Kaća e Djoka, a cujo casamento os gêmeos assistiram em Paris, posteriormente


saíram da França e mudaram-se para a Austrália com sua família. Anos mais
tarde, o pastor Kanachky se responsabilizou por eles como parentes próximos, e
eles foram para os Estados Unidos. Agora o casal mora em Cleveland, Ohio. Os
irmãos de Djoka também imigraram para a América do Norte.
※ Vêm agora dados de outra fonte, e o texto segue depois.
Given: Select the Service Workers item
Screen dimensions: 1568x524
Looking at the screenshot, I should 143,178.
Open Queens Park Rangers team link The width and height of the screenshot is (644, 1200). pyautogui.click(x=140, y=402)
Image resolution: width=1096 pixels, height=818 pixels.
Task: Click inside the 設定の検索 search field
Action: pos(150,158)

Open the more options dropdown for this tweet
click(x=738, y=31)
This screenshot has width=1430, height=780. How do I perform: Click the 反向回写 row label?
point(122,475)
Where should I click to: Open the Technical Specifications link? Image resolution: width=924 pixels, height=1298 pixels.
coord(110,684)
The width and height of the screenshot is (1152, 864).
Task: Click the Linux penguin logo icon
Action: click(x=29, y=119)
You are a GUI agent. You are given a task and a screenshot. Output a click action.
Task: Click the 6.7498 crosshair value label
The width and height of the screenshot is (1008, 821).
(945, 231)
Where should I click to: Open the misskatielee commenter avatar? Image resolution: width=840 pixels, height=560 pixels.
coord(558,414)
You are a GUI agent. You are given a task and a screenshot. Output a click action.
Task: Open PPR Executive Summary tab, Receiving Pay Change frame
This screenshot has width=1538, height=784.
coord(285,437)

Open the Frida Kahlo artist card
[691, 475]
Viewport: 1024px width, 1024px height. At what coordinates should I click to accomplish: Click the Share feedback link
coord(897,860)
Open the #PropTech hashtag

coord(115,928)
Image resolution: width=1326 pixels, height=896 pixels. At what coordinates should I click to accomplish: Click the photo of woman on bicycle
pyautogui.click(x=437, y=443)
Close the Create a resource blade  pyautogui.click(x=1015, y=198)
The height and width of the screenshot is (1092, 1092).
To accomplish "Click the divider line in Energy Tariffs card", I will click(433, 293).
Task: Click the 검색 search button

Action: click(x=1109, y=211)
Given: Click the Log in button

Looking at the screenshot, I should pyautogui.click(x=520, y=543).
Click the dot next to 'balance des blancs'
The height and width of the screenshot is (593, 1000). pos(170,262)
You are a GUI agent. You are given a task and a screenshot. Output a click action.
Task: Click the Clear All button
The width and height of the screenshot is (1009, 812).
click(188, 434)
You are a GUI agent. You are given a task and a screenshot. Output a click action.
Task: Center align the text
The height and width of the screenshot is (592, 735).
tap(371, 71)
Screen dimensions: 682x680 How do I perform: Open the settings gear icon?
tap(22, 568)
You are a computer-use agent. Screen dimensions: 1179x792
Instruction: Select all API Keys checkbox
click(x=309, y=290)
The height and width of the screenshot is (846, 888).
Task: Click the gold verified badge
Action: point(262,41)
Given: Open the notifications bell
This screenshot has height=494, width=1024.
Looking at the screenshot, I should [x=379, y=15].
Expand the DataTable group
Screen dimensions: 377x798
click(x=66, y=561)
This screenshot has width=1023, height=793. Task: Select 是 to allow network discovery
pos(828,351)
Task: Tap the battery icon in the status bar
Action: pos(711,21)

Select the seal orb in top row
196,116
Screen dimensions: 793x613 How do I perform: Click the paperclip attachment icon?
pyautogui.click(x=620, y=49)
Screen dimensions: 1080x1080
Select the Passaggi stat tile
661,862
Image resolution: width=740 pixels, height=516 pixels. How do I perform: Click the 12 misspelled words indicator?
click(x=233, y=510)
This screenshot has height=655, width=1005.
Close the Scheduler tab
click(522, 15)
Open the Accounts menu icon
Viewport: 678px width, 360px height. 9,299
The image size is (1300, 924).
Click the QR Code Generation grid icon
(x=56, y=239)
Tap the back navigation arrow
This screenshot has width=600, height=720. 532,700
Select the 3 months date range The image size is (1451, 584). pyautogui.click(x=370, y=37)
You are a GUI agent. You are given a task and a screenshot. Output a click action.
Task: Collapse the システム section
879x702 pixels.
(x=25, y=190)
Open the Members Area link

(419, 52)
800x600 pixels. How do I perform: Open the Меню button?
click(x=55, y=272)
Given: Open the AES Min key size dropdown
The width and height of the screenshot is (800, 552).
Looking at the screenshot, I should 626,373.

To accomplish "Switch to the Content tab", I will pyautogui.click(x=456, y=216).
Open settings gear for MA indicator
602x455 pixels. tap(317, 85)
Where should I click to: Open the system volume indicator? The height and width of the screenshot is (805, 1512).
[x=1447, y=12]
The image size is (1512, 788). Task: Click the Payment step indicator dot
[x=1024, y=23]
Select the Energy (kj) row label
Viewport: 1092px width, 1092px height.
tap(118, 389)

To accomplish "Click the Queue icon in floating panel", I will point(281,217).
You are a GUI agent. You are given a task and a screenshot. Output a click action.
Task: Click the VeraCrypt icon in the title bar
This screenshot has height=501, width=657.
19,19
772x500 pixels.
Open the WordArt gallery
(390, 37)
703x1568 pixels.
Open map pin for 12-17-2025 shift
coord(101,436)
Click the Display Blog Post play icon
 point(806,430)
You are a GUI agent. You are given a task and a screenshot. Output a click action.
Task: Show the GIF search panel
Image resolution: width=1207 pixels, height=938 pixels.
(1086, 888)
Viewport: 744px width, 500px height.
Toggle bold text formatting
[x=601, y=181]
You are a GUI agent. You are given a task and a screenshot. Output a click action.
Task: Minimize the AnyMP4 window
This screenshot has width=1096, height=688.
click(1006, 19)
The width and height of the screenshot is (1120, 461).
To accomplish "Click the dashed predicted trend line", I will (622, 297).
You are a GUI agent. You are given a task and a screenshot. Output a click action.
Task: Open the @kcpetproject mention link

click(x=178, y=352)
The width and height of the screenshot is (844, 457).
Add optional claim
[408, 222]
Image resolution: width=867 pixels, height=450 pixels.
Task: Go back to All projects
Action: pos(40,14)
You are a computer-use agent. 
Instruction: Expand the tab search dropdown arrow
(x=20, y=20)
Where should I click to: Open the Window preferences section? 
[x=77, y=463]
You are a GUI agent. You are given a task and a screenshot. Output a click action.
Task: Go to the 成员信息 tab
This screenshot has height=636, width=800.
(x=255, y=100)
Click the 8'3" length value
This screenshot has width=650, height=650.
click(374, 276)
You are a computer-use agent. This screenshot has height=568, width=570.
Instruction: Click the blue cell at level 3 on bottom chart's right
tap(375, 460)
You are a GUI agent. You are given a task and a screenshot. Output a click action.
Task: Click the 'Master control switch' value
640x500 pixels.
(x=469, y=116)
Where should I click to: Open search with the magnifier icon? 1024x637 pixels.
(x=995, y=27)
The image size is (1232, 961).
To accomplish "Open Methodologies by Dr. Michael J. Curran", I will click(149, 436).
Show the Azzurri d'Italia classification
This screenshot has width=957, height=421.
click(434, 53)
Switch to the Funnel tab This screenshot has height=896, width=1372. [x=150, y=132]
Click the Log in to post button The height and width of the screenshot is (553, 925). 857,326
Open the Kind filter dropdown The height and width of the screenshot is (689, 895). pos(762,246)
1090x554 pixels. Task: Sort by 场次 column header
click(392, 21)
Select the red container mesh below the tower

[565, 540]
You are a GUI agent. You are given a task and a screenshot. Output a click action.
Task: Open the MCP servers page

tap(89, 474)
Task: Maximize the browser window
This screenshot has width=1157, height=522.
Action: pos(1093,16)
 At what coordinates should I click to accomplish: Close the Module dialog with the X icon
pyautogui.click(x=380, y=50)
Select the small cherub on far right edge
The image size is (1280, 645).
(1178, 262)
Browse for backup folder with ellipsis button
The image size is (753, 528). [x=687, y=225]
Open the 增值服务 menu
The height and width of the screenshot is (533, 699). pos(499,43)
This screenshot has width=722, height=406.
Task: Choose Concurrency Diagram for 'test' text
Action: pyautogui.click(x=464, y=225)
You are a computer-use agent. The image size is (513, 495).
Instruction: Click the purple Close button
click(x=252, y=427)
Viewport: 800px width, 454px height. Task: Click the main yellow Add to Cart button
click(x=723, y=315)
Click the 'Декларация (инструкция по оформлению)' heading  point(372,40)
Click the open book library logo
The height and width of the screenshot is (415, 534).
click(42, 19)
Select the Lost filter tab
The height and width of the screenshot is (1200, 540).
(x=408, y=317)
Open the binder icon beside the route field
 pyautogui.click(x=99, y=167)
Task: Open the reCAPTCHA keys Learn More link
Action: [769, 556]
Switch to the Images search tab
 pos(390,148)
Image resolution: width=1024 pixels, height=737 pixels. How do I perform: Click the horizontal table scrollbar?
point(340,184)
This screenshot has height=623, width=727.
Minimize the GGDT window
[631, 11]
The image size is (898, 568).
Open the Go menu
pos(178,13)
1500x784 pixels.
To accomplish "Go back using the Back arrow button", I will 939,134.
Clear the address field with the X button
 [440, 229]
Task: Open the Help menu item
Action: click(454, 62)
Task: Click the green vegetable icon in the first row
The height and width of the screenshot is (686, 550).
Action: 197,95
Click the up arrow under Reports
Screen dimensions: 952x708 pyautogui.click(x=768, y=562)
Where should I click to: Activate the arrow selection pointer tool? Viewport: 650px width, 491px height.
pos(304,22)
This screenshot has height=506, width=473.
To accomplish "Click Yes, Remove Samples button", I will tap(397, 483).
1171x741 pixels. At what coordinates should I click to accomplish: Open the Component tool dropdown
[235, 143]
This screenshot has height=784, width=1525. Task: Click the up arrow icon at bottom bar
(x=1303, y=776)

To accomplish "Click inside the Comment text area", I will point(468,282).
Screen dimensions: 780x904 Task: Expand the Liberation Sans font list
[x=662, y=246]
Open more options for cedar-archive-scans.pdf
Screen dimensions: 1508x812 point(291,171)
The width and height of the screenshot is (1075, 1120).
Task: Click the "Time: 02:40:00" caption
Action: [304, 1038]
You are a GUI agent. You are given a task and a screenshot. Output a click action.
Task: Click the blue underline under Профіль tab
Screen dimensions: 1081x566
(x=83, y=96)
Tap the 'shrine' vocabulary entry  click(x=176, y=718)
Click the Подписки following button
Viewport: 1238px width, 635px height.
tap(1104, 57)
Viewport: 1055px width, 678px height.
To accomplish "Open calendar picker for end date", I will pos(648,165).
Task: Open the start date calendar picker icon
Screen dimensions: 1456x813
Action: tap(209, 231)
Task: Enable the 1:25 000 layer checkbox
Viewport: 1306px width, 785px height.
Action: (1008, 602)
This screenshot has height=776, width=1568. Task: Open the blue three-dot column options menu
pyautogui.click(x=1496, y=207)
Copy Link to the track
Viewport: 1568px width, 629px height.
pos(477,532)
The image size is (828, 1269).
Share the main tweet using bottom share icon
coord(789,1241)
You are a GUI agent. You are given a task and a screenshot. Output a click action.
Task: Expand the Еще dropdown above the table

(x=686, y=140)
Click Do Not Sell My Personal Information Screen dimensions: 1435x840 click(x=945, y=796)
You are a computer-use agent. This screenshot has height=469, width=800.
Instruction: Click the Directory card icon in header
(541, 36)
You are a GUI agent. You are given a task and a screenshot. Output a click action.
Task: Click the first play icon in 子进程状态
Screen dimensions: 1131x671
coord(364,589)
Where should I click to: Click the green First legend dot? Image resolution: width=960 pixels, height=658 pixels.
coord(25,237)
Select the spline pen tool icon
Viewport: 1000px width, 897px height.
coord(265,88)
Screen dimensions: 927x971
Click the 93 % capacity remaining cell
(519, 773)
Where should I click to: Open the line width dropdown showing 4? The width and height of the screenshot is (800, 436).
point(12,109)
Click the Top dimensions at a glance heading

Nikola mora em
Stevensville, Michigan, e Pera mora em Kelowna, Colúmbia Britânica, Canadá.

Mladen, Mela e seus cinco filhos (a filha Anica nasceu depois que os gêmeos
chegaram aos Estados Unidos) moram perto de Chicago, onde Mladen opera
uma lucrativa atividade comercial da família.

Os gêmeos continuam sendo gratos por tudo que Deus fez por eles, pelas
oportunidades que os Estados Unidos lhes proporcionaram e pela liberdade
religiosa que desfrutam. Muitas despedidas aconteceram através dos anos. A mãe
de Voya e três irmãs já faleceram e aguardam a ressurreição. No turbulento
mundo em que vivemos hoje, o tema da mãe deles ecoa cada vez mais claro:
“Sve će proći a Gospod će doći” [Tudo passará, e o Senhor virá]. Essa continua
sendo a eterna esperança dos gêmeos.